About this exercise >>
What lines in the listing include "лучших"? Return a copy of each.

Material supplied >>
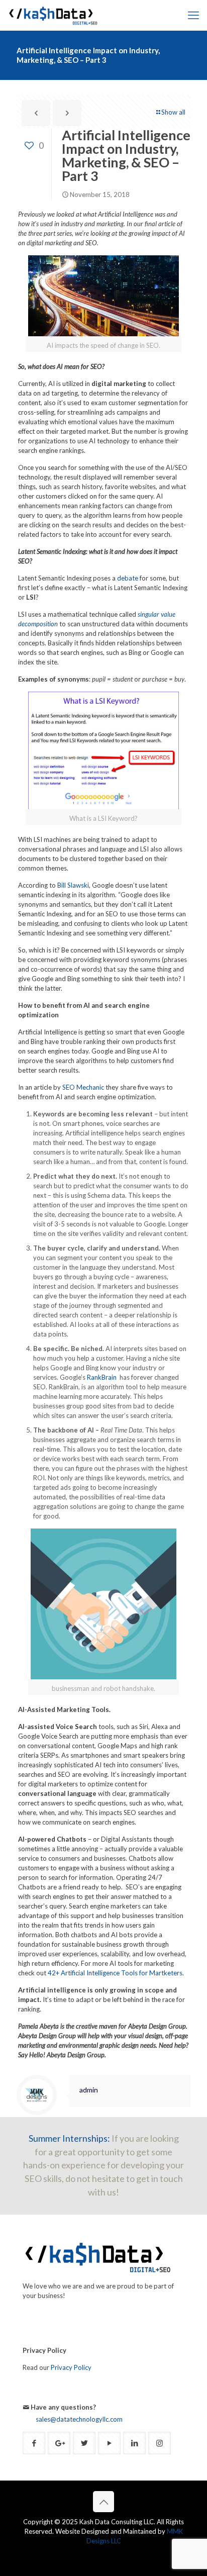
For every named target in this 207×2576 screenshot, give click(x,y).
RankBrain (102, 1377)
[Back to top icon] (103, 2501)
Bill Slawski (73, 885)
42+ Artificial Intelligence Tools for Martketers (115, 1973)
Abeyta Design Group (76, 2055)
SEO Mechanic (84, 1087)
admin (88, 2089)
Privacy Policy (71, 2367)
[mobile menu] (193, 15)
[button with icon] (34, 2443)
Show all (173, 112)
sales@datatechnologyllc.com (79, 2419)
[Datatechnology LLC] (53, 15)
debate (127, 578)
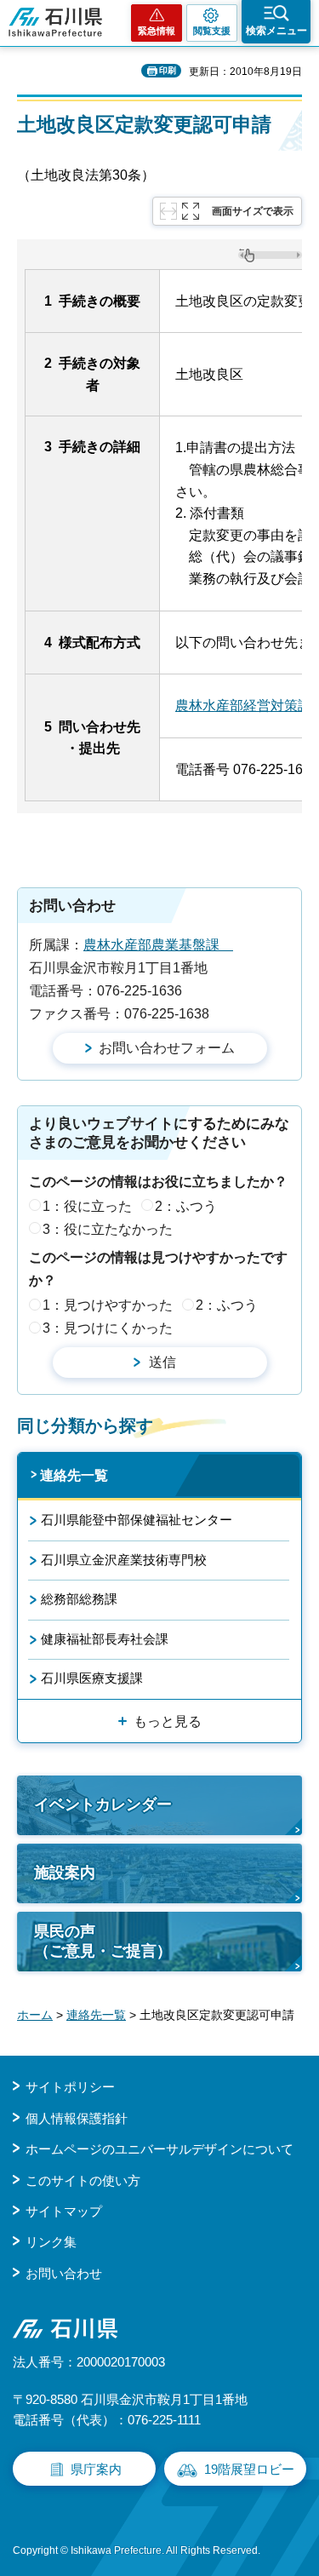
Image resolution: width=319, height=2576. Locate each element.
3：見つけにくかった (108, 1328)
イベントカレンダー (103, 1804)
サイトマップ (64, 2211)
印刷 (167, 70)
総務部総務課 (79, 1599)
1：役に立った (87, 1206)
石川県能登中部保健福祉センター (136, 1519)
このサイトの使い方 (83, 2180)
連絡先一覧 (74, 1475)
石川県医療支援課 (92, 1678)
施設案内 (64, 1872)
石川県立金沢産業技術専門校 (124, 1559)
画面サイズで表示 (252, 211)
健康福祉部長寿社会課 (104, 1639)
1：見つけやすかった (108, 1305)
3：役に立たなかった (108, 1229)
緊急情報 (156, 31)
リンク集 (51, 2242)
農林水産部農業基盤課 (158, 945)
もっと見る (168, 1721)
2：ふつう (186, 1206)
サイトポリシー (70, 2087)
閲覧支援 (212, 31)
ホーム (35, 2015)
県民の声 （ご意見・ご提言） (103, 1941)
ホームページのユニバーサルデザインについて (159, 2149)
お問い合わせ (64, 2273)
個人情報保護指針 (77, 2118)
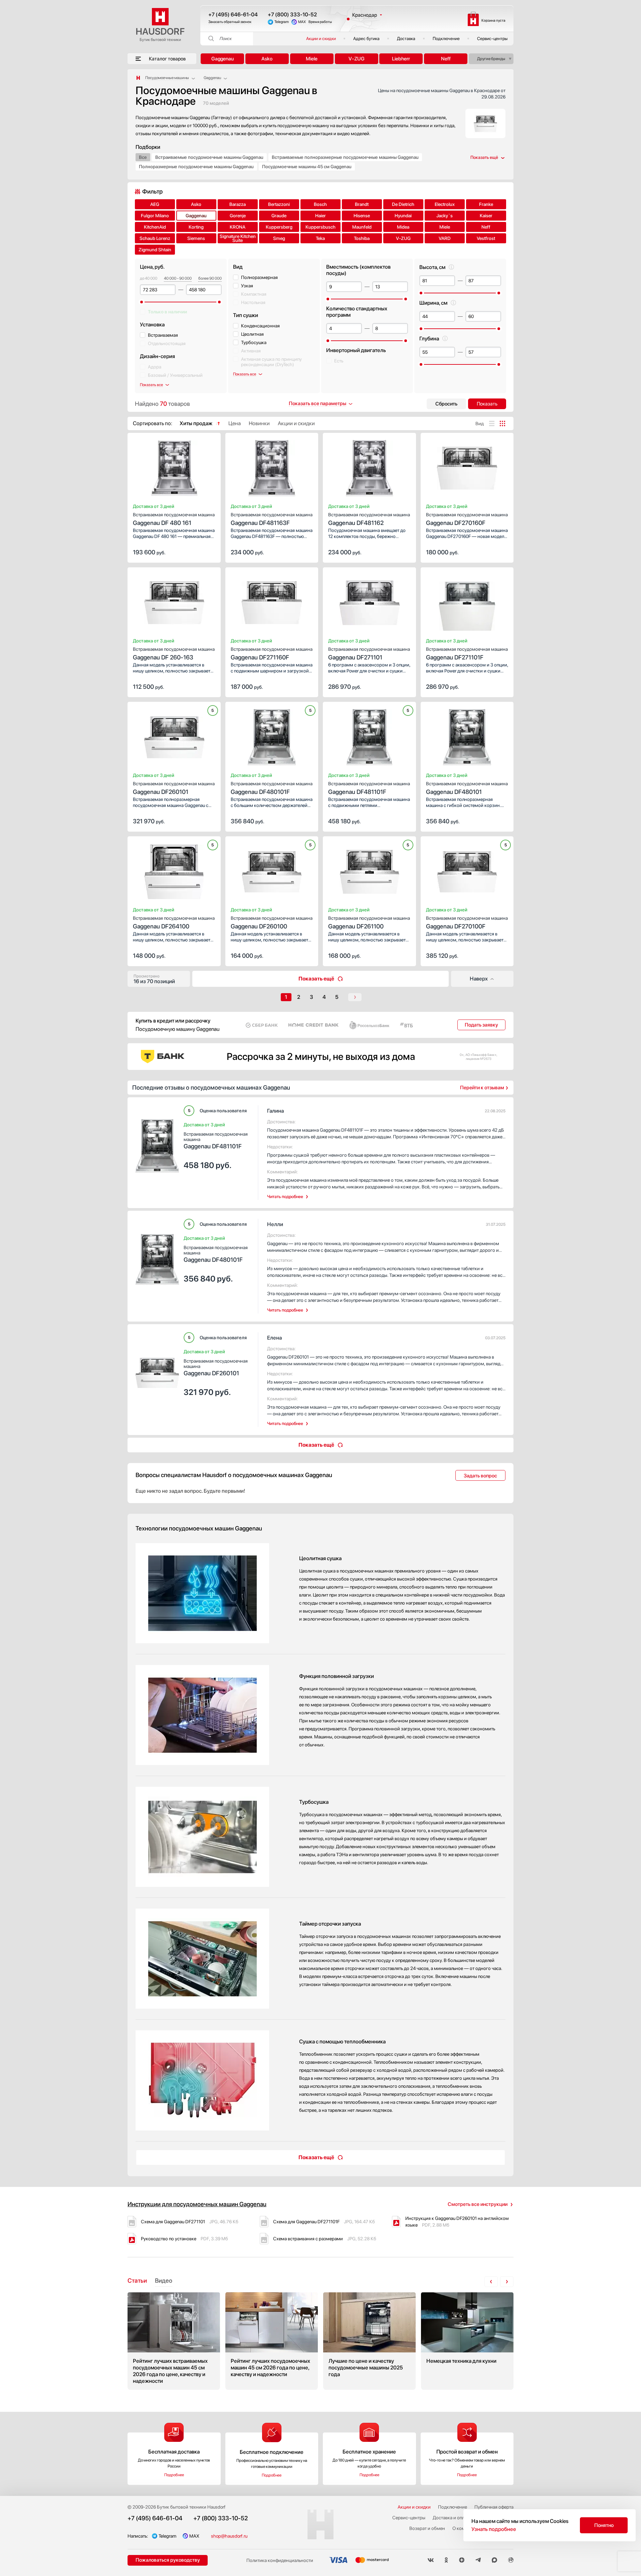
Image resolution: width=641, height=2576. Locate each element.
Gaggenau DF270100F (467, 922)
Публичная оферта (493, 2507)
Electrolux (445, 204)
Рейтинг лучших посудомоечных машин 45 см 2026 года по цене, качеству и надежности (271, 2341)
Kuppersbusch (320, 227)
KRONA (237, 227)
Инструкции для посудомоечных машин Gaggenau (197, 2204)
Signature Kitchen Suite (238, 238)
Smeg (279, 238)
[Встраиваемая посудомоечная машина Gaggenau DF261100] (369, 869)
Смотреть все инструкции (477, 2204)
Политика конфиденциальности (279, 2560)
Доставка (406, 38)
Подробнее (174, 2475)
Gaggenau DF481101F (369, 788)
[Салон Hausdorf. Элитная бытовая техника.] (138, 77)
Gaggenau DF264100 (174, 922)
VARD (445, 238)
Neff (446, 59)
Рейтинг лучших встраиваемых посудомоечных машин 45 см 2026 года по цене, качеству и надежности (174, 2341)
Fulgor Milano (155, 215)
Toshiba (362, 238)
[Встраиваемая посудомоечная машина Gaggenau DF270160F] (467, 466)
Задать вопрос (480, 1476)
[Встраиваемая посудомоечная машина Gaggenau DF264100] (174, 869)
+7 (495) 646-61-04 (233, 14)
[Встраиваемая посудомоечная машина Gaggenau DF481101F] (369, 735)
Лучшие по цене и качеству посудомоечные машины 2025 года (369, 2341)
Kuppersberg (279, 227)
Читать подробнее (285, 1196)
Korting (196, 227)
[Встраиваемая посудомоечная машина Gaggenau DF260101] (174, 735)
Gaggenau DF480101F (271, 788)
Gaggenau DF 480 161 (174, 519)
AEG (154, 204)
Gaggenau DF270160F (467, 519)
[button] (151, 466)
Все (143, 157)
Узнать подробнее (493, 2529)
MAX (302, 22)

Task answer >>
Рейтинг лучших посудомоечных машин 45 см 2026 года по цене, качеству и надежности (271, 2341)
Рейтинг лучших встраиваемых посудомоечных машин 45 см 2026 года по цене, качеству и надежности (174, 2341)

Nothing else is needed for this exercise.